[Dataset entries]
== Segment start ==

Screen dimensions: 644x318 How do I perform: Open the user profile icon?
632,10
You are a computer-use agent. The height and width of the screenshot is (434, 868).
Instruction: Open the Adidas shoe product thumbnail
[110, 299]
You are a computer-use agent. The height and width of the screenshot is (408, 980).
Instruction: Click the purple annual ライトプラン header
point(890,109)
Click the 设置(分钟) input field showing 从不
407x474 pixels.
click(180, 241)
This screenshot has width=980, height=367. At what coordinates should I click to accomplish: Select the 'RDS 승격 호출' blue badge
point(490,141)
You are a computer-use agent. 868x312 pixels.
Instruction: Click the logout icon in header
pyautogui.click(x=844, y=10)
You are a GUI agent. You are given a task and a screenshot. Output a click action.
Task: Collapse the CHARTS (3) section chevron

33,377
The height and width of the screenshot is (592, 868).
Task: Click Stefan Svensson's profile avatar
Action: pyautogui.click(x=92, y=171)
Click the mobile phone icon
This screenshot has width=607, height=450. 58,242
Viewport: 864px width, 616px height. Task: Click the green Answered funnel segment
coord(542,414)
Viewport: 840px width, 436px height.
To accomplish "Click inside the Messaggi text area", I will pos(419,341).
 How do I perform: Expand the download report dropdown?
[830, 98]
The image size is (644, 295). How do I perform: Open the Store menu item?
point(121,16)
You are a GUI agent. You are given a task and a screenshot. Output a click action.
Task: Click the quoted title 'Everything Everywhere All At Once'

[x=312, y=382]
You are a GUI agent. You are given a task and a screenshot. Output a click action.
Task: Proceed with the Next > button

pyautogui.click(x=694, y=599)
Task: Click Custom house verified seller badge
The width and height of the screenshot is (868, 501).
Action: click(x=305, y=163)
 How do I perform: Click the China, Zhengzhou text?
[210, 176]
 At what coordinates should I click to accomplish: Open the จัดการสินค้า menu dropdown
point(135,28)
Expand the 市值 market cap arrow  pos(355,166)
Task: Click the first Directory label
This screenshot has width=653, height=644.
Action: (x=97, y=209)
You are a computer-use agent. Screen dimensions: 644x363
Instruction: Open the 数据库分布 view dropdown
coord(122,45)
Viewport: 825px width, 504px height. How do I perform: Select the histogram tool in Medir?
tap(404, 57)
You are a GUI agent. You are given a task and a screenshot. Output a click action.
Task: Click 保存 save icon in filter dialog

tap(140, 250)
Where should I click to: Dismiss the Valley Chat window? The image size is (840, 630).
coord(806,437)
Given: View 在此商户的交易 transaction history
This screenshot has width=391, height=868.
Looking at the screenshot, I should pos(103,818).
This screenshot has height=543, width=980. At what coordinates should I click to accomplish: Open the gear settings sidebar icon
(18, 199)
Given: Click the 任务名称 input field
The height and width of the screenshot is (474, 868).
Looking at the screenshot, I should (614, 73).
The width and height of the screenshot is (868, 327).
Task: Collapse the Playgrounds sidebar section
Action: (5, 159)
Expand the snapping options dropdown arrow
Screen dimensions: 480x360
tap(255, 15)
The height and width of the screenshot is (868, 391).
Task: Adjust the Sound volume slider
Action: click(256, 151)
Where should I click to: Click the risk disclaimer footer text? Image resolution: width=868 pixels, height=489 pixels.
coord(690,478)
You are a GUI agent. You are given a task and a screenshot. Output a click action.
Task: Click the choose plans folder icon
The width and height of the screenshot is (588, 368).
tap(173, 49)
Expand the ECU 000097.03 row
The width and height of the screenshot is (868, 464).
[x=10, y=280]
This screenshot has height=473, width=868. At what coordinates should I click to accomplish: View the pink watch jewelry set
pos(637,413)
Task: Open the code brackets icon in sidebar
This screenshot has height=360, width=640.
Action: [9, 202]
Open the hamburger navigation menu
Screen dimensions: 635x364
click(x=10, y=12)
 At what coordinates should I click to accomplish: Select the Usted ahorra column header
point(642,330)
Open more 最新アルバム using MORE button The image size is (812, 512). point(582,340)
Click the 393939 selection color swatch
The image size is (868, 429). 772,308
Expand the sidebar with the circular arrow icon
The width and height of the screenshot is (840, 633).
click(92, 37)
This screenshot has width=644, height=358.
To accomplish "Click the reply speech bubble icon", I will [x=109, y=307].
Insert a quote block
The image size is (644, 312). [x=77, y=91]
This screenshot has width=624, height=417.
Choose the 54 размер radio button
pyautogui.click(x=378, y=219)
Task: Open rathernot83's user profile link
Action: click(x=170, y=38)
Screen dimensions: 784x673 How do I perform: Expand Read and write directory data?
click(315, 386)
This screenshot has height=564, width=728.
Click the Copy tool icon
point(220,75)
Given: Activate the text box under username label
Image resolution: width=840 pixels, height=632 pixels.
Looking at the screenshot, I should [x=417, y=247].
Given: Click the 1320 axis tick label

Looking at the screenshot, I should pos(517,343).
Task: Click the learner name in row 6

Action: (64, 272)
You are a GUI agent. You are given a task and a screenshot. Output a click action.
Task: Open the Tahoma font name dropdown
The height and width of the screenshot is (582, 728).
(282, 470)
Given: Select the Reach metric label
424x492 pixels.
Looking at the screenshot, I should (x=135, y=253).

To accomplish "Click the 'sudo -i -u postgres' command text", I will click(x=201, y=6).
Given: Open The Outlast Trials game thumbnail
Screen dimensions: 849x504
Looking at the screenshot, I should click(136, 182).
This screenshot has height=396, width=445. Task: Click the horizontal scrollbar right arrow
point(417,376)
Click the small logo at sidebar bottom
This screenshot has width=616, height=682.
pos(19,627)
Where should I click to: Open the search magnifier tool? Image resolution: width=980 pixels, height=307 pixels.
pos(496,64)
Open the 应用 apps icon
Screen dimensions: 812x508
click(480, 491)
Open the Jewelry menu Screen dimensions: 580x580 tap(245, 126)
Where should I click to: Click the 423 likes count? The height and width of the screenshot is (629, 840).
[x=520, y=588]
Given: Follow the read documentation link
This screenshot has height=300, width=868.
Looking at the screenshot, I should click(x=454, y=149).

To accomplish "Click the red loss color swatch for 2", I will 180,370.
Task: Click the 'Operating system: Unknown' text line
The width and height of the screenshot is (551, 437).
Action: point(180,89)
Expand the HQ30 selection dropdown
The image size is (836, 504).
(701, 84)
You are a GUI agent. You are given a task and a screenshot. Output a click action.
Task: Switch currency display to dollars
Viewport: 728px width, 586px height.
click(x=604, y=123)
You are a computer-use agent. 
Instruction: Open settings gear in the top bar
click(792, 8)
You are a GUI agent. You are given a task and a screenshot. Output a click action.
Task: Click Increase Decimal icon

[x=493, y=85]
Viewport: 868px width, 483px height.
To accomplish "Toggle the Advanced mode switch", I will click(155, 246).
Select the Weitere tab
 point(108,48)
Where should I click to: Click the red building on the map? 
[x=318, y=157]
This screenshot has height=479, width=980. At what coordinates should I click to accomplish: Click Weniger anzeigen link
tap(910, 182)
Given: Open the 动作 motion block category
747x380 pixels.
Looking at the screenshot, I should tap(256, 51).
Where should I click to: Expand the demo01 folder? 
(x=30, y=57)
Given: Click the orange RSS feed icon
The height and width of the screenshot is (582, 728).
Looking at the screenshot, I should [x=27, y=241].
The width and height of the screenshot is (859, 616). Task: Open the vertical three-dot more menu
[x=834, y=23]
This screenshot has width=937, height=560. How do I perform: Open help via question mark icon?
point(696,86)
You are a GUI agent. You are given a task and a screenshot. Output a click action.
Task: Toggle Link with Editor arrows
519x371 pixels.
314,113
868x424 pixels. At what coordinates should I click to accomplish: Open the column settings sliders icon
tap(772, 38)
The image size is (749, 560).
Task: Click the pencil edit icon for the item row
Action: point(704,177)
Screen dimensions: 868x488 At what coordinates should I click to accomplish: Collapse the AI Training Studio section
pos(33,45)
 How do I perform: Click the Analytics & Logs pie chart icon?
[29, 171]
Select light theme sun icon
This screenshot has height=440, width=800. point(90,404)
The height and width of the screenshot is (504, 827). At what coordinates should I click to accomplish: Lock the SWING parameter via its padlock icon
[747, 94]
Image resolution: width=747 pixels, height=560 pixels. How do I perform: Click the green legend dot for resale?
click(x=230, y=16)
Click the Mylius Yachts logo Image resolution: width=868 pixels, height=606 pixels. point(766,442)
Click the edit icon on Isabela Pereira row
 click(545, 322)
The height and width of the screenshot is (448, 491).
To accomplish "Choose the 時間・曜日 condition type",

== Segment end ==

### Problem
When a line among the entries above contains "computer", copy it.

### Finished exercise
You are a computer-use agent. The height and width of the screenshot is (434, 868).
You are a computer-use agent. The height and width of the screenshot is (408, 980).
You are a computer-use agent. 868x312 pixels.
You are a computer-use agent. Screen dimensions: 644x363
You are a computer-use agent. 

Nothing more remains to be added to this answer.